AI Accelerated Rendering using DLSS

Oct 8, 2021by, Aman O

Artificial Intelligence


AI Accelerated Rendering

DLSS or Deep Learning Super Sampling is an AI Rendering Technology that increases the graphical performance using AI. It is also arguably one of the most innovative technologies that have emerged in the real-time 3D rendering and visual graphics industry. It has made possible the rendering of high-resolution images with far less the computational power that would otherwise be required. Here we will be going into AI Accelerated Rendering using DLSS as an example.

Before going into AI Accelerated Rendering we must first understand why 3D Rendering at a high resolution is difficult. A 3D render would typically consist of several frames of images each having millions of individual pixels giving the image its features, color, and sharpness. In higher resolution images the pixel count will be much higher compared to normal images to account for the increased clarity or sharpness of the image. This is where the major issue becomes evident. Since for rendering at high resolution, we need to render out several frames of images in real-time, each of which consists of a large number of pixels, several times in any given second to get a proper and smooth render. So as the resolution increases the number of pixels we need to render per frame increases drastically thus increasing the load on the computer to a large extent.

What is a high-Resolution Image?

The definition of a high resolution is very ambiguous. It changes with the advancements in technology and hence does have a fixed meaning. By current standards, we may call resolutions above 4K (3840 x 2160 pixels) as high resolution. Resolution is also a measure of pixels per inch of the display which accounts for how many pixels are there in any given section of the image. For comparison, a single frame of an 8K image would have 16 times the pixels in the same 1080p image and that is a massive increase. Because we have to render several frames in any given second this easily becomes a task that even the best hardware struggles to perform.
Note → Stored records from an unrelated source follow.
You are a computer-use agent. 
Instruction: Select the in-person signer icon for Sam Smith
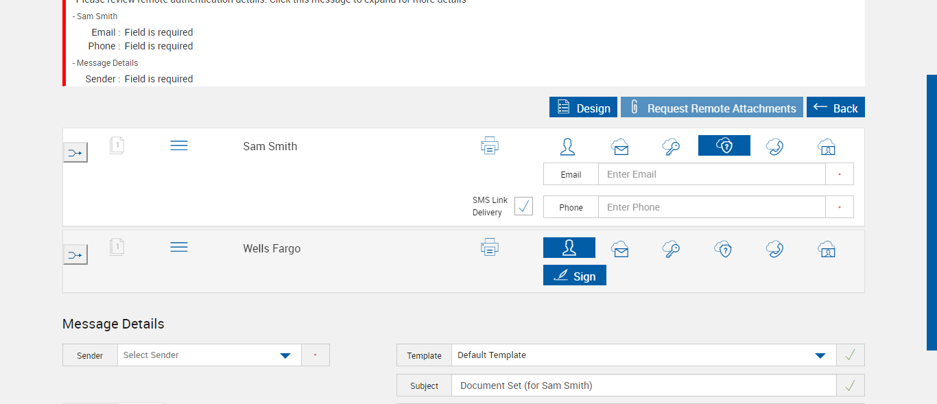568,146
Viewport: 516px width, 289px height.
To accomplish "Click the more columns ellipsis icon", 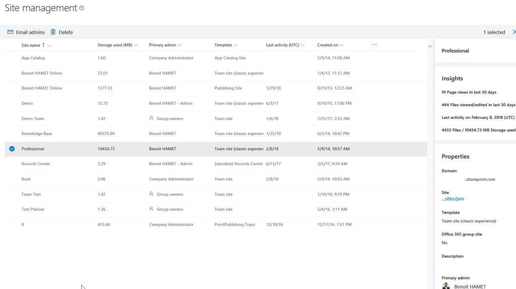I will point(374,45).
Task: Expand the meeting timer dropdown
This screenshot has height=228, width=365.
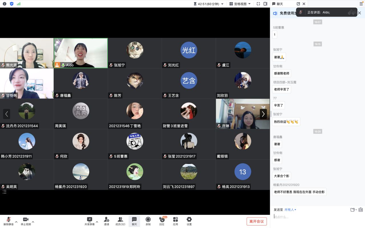Action: 222,4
Comparison of a 4k image and a 1080p image (The sharpness of the 4k image can be observed to be much higher than the 1080p image)

Upscaling Images

Upscaling of images is a process where we take an image in a lower resolution and then convert it to a higher resolution. For example, instead of rendering a native 8K image, we could render an image in 1080p and then scale its resolution to 8K. What this means is that we take each pixel in the 1080p image and create 16 individual pixels out of it (Since 8K has 16 times the pixels of 1080p). Here we reduce the load on the computer as we are just rendering the image in 1080p which takes only a fraction of the computing power required for a native 8K image. But naturally, this has its issues. Since with upscaling we are converting a single pixel to several pixels there will definitely be a loss in the quality of the image. This has been the main issue with upscaling of images since it usually results in blurry or less sharp images than a non-upscaled native image.
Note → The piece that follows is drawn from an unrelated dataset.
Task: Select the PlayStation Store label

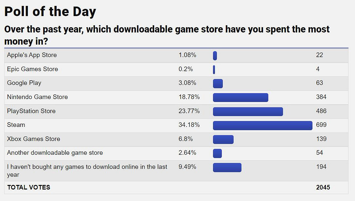Action: (31, 111)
AI Accelerated Rendering: DLSS

With the advancements in AI technology DLSS (Deep Learning Super Sampling) a technology developed by Nvidia Corporation has been able to address the main issue with Upscaling of images. DLSS makes use of AI that can reconstruct pixels for upscaled images to restore the sharpness of the image. Here similar to upscaling of images the image is rendered in a lower resolution and then with the help of AI, it is upscaled to higher resolutions but retaining the quality of the image. This is the main reason why DLSS is so powerful as it reduces the load on the computer and provides enhanced performance without much loss in quality

A Video game rendered in native 4k in comparison to 4k with DLSS

How it Works

DLSS makes use of a neural network that has been trained using “ideal” images of video games of ultra-high resolution on supercomputers and low-resolution images of the same games. The neural network compares the input low-resolution image with the reference and produces a full high-resolution result. The training data is used by AI accelerators in the Graphics Processing Units of the computer to perform the processing of the image.
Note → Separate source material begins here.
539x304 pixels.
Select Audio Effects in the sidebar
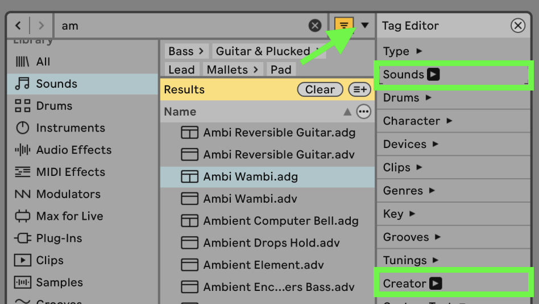pos(73,150)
What DLSS has achieved is to give the average consumer improved performance without much sacrifice in quality even in very high resolutions. What this means is that we get more life out of our hardware and great performance that improves year by year with improvements to the AI that is used. It has also made possible the availability of Real-Time Ray Traced 3D Graphics for video games and other purposes which provide hyper-realistic renders without having to require the best hardware.